From a business point of view, it was a complicated beginning because of the pandemic. But Ortiz says he was impressed with the receptivity he had, both personally and in terms of the cuisine they wanted to offer.
“At first, people asked for burritos, they asked for cheddar. Gradually, we showed our proposal and I think we were well accepted. I confess that I thought this adaptation would cost us more time.”
Ortiz also says that, in terms of products, he can now find many things that are indispensable for his kitchen, such as peppers, tomatillo (a native Mexican fruit) and even nopal, the cactus that is so used in the cuisine of his country.
“You tell what you need and the producers make an effort to supply it, other chefs indicate where to find it. Brazilians welcome you very well, it’s something very particular here”, he believes.

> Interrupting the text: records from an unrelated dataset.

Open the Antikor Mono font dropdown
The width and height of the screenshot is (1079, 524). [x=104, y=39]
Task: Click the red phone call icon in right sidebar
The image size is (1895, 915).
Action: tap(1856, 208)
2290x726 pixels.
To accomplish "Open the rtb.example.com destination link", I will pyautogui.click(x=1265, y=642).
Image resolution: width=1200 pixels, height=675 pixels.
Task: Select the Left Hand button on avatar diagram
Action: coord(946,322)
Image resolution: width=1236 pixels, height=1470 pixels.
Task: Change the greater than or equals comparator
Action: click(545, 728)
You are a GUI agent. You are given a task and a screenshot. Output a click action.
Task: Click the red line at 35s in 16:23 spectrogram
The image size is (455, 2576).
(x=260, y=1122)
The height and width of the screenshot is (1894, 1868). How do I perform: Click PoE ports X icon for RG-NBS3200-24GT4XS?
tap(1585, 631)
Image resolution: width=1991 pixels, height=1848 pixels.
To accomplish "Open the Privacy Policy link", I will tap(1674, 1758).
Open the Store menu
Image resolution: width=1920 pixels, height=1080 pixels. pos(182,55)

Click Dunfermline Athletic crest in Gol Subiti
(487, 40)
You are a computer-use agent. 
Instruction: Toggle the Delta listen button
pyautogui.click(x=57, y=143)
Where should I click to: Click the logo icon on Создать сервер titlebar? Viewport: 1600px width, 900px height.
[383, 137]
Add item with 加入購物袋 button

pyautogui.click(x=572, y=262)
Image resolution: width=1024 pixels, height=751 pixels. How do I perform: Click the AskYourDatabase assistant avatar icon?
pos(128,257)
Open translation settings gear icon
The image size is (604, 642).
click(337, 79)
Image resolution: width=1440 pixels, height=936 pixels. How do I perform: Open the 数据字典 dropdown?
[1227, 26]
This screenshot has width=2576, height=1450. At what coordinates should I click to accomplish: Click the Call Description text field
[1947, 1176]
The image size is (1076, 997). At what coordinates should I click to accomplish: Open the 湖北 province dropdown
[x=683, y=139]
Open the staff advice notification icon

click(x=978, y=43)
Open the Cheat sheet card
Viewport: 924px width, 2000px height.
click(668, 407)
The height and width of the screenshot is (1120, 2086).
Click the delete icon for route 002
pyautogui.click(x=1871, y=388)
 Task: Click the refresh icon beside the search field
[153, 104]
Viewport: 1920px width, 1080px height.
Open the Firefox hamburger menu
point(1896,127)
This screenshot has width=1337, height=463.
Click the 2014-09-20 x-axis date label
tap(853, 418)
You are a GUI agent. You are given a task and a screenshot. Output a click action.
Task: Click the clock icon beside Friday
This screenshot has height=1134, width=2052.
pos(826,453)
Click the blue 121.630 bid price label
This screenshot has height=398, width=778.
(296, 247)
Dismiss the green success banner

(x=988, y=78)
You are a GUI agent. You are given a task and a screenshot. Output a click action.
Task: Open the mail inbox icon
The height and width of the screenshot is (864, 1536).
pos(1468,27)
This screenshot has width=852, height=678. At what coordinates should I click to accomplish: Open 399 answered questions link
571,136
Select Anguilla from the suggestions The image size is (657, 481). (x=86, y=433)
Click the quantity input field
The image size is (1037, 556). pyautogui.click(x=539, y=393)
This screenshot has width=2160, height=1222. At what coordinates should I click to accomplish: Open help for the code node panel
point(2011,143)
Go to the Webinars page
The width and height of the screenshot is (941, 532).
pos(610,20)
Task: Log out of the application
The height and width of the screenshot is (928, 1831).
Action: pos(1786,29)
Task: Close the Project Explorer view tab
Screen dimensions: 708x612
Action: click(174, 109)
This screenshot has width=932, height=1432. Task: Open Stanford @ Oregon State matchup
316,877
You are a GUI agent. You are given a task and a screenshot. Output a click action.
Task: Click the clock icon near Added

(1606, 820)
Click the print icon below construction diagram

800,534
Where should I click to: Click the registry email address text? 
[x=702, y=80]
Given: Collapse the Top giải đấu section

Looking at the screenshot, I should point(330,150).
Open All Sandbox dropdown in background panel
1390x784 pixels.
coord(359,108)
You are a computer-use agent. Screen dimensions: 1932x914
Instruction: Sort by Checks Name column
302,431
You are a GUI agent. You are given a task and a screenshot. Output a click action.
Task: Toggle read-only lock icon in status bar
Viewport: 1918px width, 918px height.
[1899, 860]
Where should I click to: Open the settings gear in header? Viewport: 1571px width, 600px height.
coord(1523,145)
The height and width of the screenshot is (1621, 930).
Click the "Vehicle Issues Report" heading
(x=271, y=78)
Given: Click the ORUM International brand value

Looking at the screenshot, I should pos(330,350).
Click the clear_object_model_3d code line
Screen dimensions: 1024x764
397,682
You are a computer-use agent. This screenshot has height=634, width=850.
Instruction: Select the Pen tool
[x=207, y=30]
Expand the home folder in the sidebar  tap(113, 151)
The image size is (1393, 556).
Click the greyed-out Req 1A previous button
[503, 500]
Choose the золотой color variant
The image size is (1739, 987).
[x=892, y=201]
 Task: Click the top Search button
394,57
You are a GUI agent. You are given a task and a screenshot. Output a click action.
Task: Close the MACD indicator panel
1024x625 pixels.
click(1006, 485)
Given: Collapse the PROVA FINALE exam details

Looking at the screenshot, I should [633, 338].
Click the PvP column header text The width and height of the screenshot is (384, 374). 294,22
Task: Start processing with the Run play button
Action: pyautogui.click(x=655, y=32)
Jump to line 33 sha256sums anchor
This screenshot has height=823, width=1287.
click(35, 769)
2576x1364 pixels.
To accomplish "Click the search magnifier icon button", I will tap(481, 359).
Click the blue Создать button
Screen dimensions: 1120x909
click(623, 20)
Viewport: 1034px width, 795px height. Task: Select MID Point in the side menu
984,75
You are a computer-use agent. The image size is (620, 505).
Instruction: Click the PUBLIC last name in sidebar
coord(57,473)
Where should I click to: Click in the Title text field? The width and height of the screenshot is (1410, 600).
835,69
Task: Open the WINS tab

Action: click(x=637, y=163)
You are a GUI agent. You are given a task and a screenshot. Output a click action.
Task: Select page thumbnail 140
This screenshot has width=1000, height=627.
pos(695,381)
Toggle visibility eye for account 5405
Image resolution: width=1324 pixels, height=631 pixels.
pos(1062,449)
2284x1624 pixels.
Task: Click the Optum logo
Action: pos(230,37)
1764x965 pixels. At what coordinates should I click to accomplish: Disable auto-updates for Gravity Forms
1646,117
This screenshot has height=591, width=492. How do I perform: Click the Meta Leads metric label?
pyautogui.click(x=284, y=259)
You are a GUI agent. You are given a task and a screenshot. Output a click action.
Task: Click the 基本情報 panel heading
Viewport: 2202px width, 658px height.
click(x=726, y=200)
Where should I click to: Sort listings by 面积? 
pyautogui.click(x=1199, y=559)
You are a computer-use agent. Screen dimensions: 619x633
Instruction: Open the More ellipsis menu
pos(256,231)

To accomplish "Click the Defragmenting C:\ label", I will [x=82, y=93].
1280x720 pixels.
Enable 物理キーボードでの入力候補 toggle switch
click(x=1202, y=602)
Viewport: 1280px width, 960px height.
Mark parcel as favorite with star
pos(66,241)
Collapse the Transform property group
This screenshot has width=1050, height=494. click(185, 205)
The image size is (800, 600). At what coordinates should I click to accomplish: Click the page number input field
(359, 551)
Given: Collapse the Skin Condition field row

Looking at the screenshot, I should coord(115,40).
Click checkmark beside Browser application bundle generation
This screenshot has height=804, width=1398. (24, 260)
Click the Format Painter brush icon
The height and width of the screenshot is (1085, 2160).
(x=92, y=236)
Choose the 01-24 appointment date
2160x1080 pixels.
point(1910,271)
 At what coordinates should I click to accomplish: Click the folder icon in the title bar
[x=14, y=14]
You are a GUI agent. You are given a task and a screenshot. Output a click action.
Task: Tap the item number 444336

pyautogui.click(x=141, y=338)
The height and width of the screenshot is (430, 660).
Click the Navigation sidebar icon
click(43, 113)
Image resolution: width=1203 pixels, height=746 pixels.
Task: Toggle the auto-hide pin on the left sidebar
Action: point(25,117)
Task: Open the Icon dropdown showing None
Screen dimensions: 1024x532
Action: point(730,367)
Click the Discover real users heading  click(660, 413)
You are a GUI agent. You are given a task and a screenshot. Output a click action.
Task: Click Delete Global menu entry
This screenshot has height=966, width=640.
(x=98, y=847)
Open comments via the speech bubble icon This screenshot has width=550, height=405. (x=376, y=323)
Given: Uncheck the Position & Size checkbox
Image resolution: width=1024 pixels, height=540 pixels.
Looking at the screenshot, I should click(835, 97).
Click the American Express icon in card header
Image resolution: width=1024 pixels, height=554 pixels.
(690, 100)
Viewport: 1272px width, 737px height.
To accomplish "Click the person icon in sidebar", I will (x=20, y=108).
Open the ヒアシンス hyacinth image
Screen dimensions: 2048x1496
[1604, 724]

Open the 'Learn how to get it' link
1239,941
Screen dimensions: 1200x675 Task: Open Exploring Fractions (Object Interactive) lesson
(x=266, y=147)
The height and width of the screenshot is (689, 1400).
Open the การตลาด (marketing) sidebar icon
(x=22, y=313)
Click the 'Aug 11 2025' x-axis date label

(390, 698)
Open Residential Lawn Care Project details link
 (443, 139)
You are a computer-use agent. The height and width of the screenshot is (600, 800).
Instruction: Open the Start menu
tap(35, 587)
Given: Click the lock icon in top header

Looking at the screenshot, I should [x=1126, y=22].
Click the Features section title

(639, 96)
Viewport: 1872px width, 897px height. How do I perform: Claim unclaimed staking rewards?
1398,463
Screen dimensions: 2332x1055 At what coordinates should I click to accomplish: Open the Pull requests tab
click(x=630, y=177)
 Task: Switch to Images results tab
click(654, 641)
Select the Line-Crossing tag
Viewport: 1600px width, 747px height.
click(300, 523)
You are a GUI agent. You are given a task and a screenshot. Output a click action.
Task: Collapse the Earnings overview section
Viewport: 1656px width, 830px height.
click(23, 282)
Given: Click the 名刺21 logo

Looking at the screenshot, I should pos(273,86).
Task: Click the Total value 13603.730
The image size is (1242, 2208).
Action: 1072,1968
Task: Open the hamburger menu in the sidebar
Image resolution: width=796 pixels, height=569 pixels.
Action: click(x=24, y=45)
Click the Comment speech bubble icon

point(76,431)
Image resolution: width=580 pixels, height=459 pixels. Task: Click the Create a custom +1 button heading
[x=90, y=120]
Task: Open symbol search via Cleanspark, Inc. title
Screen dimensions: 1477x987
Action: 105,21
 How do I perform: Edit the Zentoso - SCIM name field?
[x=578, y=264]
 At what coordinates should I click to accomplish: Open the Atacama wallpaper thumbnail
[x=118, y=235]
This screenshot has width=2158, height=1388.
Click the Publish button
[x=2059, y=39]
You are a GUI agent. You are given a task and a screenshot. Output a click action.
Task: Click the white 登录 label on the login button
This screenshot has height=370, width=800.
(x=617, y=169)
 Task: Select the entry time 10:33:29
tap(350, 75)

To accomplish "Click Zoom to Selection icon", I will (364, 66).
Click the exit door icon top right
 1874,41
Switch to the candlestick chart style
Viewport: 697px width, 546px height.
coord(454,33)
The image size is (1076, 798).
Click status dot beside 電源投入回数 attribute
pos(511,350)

This, according to him, is also one of the reasons that, if at first it is not what attracts international chefs first, it is certainly something that makes them stay. “I think many come for the dynamics of the city, the diversity of clientele, but stay for what I never expected to find. I can already say that I feel at home.”
I am currently a news writer for News Bulletin247 where I mostly cover sports news. I have always been interested in writing and it is something I am very passionate about. In my spare time, I enjoy reading and spending time with my family and friends.